### Problems
1. Write out the part of the message about reordering GROUP BY columns that runs between "which the optimizer" and "looks pretty widespread.", inclusive.
2. Carry the message about reordering GROUP BY columns forward from its final line.

### Document
The query optimizer currently does not consider reordering a query's
grouping columns. While the order in which ORDER BY columns are
specified affects the semantics of the query, AFAICS GROUP BY's column
order does not. Reordering a query's grouping columns would allow the
optimizer to avoid some unnecessary sorts; for example, given an index
on (a, b), we should be able to avoid a sort in this query:

SELECT a, b, max(c) FROM t1 GROUP BY b, a;

which the optimizer is currently incapable of doing.

I think fixing this properly would require teaching the planner that
certain PathKeys are unordered, so the planner can pick whichever order
is best. That looks like a fairly invasive change: the assumption that
PathKeyItems are ordered looks pretty widespread.

A simple hack might help with a subset of this problem, though. For
queries with both ORDER BY and GROUP BY clauses, we can sort the
grouping columns according to their position in the ORDER BY list. So,
given a query like:

SELECT a, b, max(c) FROM t1 GROUP BY a, b ORDER BY b;

We can avoid the redundant sort for the ORDER BY by grouping by (b, a)
instead. Attached is a proof-of-concept patch that implements this,
although it's an enormous kludge.

Thoughts?

-Neil

# 
# old_revision [7c6bab196365c3c324210ded9cea01038fd07207]
# 
# patch "src/backend/optimizer/path/pathkeys.c"
#  from [e6be522f2cec66b12a3cc2f3c5f4f51b52b6ab57]
#    to [c52e4a6a4408f81933273acecb7e0e2f59948585]
# 
# patch "src/backend/optimizer/plan/planmain.c"
#  from [379d9feab5bc2737dec63d52b3d75e1e7eb5bf30]
#    to [c884241d073161bc4eaeded7dda01a6ecd3639b7]
# 
# patch "src/backend/optimizer/plan/planner.c"
#  from [5a40208a0611916228cc08497bca0ae593555b3a]
#    to [94cab4ec5e862d671e80aee41f34864b415a5f5e]
# 
# patch "src/include/optimizer/paths.h"
#  from [076eea394b0c5bfb9a7fd159d39be0ace8481d32]
#    to [9615bb8f8006cde7ce48dfdb2ccab54feb344c17]
# 
============================================================
*** src/backend/optimizer/path/pathkeys.c	e6be522f2cec66b12a3cc2f3c5f4f51b52b6ab57
--- src/backend/optimizer/path/pathkeys.c	c52e4a6a4408f81933273acecb7e0e2f59948585
***************
*** 722,728 ****
--- 722,787 ----
  	return new_pathkeys;
  }
  
+ void
+ reorder_group_pathkeys(PlannerInfo *root)
+ {
+ 	ListCell   *group_pos;
+ 	ListCell   *lc;
  
+ 	if (root->sort_pathkeys == NIL || root->group_pathkeys == NIL)

### Information provided
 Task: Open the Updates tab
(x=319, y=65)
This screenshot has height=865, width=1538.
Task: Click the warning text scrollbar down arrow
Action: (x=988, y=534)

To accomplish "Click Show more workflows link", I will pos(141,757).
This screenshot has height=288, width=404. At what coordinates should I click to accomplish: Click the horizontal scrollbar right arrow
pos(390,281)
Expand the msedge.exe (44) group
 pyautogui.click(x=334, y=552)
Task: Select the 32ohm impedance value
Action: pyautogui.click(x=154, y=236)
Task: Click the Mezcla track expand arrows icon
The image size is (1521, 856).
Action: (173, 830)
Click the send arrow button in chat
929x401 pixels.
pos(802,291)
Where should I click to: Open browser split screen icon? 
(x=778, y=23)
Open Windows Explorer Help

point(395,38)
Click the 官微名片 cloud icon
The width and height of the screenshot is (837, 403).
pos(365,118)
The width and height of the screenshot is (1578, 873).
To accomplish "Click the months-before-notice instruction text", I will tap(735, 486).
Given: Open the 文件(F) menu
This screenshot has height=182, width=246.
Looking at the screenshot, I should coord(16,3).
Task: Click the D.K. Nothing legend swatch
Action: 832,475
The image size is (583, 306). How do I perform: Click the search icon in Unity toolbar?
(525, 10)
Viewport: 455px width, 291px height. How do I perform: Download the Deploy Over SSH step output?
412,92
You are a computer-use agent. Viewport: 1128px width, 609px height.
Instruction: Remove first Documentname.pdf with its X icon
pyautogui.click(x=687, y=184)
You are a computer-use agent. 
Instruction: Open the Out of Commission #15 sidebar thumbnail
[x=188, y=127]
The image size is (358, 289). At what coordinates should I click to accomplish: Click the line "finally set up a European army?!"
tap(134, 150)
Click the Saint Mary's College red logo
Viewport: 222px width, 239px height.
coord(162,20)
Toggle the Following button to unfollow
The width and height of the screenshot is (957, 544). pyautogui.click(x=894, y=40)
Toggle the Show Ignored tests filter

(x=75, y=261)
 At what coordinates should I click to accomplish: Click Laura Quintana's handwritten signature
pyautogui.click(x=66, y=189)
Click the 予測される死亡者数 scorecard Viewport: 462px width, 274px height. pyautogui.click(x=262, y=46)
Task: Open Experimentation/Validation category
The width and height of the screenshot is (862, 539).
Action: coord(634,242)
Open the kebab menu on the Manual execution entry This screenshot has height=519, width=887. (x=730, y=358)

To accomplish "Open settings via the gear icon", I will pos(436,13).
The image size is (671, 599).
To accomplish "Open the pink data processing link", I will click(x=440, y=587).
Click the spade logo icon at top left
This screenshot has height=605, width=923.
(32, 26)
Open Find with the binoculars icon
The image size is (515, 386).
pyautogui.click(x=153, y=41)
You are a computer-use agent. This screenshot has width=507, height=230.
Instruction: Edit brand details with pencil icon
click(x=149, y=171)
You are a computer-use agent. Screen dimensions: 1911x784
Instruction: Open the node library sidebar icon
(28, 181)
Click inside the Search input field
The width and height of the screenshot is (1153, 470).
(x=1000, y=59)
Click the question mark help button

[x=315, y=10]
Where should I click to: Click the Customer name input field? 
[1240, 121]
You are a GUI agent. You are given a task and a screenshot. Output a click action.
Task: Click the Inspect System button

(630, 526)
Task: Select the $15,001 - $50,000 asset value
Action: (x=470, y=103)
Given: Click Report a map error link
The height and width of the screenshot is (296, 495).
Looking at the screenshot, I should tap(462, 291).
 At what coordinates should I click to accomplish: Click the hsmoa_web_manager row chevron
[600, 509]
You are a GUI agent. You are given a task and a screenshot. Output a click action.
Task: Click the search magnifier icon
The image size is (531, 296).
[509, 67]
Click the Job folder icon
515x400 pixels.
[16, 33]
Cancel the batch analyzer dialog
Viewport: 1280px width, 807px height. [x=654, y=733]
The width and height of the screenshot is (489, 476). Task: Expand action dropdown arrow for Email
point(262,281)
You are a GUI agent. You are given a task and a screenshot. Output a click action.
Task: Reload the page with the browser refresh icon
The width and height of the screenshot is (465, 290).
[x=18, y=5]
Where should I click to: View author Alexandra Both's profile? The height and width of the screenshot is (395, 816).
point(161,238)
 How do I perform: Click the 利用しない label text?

### Responses to the exercise
1.
which the optimizer is currently incapable of doing.

I think fixing this properly would require teaching the planner that
certain PathKeys are unordered, so the planner can pick whichever order
is best. That looks like a fairly invasive change: the assumption that
PathKeyItems are ordered looks pretty widespread.

2.
+ 		return;
+ 
+ 	/* If the grouping list contains just a single column, we can't reorder */
+ 	if (list_length(root->group_pathkeys) == 1)
+ 		return;
+ 
+ 	group_pos = NULL;
+ 	foreach (lc, root->sort_pathkeys)
+ 	{
+ 		List		*order_by_key = lfirst(lc);
+ 		ListCell	*prev;
+ 		ListCell	*match;
+ 
+ 		/* Look for the current order_by_key in the grouping list */
+ 		prev = NULL;
+ 		if (group_pos)
+ 			match = lnext(group_pos);
+ 		else
+ 			match = list_head(root->group_pathkeys);
+ 
+ 		while (match)
+ 		{
+ 			List *key = (List *) lfirst(match);
+ 
+ 			if (key == order_by_key)
+ 			{
+ 				root->group_pathkeys = list_delete_cell(root->group_pathkeys,
+ 														match, prev);
+ 
+ 				if (group_pos == NULL)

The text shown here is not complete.